The 2014 Ferguson uprisings seemed to mark an important change in the life of “woke,” in particular “stay woke.” I remember reading the writer Kara Brown’s moving Jezebel piece in which she encourages people to “stay angry and stay woke.” The term really seemed to be everywhere.

I’d say that I saw the change starting to happen around 2016. Many people associate it a little earlier, with the Ferguson uprisings in 2014 and when Black Lives Matter gained a lot of momentum. That was a really important event.

But like some others, I’d associate the change with the release of Childish Gambino’s “Redbone.” I say that because of the lines, “Stay woke / N****s creepin’ / They gon’ find you / Gon’ catch you sleepin’.” That was the first time “stay woke” was broadcast to and consumed by a global audience. You had White people who had never heard the phrase before hearing it everywhere in pop culture.

They begin to use it in a context in which they don’t understand the long history of anti-Black oppression. They don’t understand the ways that we’ve used linguistic mechanisms to name our realities. They use it in weird ways to talk about things such as diversity and inclusion efforts. The meaning morphs and shifts, but it still has a positive valence in people’s minds.

But in recent years, “woke” has been co-opted in harmful ways. Could you tell me a bit about how the term is being weaponized today?

I think that this is one of the most important and under-discussed elements of the linguistic life of “woke.” The co-optation of “woke” — and other terms broadly associated with progressivism — is part of a powerful and understated weaponization of meaning called semantic pejoration, which is a process whereby a word acquires negative meaning or connotation over time.

By using the term “woke” however they want, conservatives have muddied its meaning, have obfuscated it to refer to anything having to do with progressivism they don’t like. The same goes for “critical race theory.” They’ve done it with so many terms. “Identity politics” is another one. One of the earliest usages of “identity politics” is in the Combahee River Collective Statement from 1977. It was a way of describing working to end Black women’s oppression — it was a political movement on the basis of identity. Really straightforward. Now, though, “identity politics” is often seen as this negative thing that people don’t want to participate in.

One of the things that gets paired with semantic pejoration is what’s called semantic bleaching. Semantic bleaching is another linguistic process whereby the denotative content of a word is stripped away. I think that “critical race theory” is a good example of that, along with “woke.” Once a word gets semantically bleached, it can come to mean anything. “Woke” has come to mean anything having to do with race or, more broadly, progressivism.

It’s not used only by conservatives.
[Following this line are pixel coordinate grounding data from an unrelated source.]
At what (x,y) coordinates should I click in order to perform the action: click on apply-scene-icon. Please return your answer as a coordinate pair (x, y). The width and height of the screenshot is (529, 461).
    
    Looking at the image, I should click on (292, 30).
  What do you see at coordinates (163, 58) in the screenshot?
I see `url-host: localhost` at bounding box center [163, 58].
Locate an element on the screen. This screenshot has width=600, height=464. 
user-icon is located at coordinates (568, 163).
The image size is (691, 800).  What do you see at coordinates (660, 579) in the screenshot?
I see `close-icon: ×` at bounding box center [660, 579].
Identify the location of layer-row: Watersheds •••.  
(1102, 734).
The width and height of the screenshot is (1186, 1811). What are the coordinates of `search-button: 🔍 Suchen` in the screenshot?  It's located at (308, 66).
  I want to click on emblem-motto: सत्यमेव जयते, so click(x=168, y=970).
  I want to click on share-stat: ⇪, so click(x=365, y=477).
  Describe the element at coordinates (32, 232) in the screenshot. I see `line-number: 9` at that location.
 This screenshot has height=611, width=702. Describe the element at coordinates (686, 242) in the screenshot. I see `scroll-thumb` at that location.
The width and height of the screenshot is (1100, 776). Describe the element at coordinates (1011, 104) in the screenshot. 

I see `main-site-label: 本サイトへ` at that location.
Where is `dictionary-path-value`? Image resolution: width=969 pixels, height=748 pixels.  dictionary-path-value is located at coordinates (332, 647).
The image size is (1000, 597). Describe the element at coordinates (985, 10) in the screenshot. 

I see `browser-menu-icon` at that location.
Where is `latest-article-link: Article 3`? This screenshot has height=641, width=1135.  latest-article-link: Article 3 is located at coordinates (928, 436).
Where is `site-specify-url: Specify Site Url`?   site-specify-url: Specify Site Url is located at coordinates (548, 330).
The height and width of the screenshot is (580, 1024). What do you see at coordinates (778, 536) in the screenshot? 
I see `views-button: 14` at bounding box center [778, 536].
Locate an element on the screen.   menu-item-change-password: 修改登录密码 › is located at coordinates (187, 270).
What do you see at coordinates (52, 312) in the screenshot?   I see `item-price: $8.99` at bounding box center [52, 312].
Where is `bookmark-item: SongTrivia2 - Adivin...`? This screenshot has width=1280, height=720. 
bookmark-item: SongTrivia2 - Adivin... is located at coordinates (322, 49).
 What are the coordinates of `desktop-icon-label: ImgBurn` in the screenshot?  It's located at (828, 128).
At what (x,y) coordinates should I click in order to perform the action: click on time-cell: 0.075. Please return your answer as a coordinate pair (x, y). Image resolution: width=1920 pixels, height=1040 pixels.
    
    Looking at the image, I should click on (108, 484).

Barack Obama, in 2019, used it in a way that was kind of pejorative and dismissive. (The former president criticized “call-out culture” and “wokeness” during an interview) But that’s why it’s important that we discuss this semantic pejoration as a specifically and an aggressively conservative tactic, because lots of people who use “woke” in this kind of pejorative way think that they’re doing so in a way that’s politically neutral. They don’t see themselves as re-voicing a conservative talking point.